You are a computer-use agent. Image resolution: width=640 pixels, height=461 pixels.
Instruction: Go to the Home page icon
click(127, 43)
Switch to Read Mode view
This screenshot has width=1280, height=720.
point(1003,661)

= = = = = = =

Each line of the data needs to be repeated exactly.

You are a computer-use agent. Image resolution: width=640 pixels, height=461 pixels.
Instruction: Go to the Home page icon
click(127, 43)
Switch to Read Mode view
This screenshot has width=1280, height=720.
point(1003,661)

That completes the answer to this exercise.